■ INSTRUCTIONS TO FOLLOW ■
Each line from the one containing "Task: Click the SAFE system logo" through the end of the data below is to be output verbatim, with no lines added or left out.

■ DATA TO USE ■
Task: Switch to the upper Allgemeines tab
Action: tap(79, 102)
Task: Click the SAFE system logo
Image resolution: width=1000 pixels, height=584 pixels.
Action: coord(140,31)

■ COMPLETED EXERCISE ■
Task: Click the SAFE system logo
Image resolution: width=1000 pixels, height=584 pixels.
Action: coord(140,31)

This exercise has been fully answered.